35. Furthermore in the recent past Right to Buy borrowers were the most likely to experience arrears and payment problems, according to the Financial Services Authority, who found 41% of current RTB borrowers had a record of payment problems of some kind [11] . An effective SMI safety can help protect the Government's investment in home ownership.

36. So for these reasons we do not believe that the Government has made the case for the policy objective or the SMI loan proposals, at least for support for people in temporary financial difficulty .

37. For people claiming SMI support for a prolonged period the situation may be different, as housing assets will tend to accumulate value in the long term and people will have time and more options to adjust their housing situation and deal with an outstanding mortgage. Therefore we believe that the SMI loan proposals should be amended so that SMI support would remain as a benefit, not a loan, for up to the first 12 months of a period of SMI support.
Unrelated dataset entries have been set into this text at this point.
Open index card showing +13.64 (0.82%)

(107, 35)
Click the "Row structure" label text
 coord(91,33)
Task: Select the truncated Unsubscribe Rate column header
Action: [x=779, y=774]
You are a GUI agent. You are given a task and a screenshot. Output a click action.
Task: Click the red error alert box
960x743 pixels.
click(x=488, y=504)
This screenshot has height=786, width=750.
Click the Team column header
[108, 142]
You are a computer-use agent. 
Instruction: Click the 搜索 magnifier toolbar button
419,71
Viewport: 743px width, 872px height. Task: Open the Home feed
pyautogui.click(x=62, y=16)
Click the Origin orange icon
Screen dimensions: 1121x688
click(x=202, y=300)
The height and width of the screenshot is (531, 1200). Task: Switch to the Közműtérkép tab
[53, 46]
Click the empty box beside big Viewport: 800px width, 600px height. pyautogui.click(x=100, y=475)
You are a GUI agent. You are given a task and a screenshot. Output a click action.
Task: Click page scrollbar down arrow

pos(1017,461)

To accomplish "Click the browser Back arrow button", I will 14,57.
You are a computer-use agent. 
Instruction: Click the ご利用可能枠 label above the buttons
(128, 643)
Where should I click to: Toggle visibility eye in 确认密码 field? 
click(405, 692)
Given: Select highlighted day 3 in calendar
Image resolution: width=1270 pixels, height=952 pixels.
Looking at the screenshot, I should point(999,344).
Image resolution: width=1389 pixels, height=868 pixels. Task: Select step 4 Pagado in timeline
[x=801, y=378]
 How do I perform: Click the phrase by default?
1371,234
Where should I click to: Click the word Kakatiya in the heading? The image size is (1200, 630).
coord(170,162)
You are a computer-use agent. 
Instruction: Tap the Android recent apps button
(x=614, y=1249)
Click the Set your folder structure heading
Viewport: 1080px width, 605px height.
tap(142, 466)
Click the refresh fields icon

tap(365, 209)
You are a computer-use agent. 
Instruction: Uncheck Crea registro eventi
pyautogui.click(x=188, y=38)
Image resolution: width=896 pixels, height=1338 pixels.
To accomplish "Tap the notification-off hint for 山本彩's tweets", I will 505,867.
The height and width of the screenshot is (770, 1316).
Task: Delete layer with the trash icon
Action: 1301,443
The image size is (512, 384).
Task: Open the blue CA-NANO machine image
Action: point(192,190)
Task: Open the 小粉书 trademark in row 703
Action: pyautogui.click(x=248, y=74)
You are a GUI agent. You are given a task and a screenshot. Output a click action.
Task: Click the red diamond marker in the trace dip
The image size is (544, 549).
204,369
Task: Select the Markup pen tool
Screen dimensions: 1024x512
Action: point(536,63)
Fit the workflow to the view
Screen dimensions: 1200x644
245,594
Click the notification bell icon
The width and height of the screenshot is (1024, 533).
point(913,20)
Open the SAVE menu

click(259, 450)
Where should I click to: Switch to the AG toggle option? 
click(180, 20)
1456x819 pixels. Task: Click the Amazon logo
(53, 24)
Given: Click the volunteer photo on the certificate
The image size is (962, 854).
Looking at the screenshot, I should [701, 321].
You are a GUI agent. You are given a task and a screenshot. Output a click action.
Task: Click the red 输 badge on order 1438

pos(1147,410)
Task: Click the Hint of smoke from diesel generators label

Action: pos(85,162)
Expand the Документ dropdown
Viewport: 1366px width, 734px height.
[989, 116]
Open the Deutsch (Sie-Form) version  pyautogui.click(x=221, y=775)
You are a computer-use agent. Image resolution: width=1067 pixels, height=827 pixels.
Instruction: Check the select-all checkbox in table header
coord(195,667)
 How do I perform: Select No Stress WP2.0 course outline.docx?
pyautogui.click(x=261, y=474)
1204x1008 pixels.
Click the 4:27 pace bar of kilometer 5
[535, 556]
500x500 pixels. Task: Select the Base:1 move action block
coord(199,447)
This would ensure that the SMI scheme continues to help homeowners in temporary financial difficulty stay in their homes while avoiding the possible negative consequences described above.

38. In addition we would ask the Government to give a commitment on the following points:

The Government should commit that no one will lose their home as a result of an SMI loan

People taking out SMI loans should not face unaffordable requests for loan repayments or court action to recover any amount outstanding

The Government should not seek to make a profit out of homeowners in financial difficulty as a matter of policy.

People taking out SMI loans should not face any additional interest or administrative charges in respect of these loans.

The Government should clarify what support will be available where SMI loans in not suitable.

September 2015


[1] Stepchange and The Children’s Society (2014) The Debt Trap

[2] Stepchange and The Children’s Society (2014) The Debt Trap

[3] Kempson, E. Mckay, S. and Willitts,M (2004) Characteristics of families in debt and the nature of indebtedness Department for Work and Pensions Research Report No 211 (Table 2.9).

[4] Welfare Reform and Work Bill: Impact assessment of Tax Credits and Universal Credit, changes to Clild Element and Family Element. (2015) Department for Work and Pensions

[5] See for instance: A home of my own: The report of the Government’s low cost homeownership task force (2003) and Social mobility and home ownership; New Horizons Research Programme (2007).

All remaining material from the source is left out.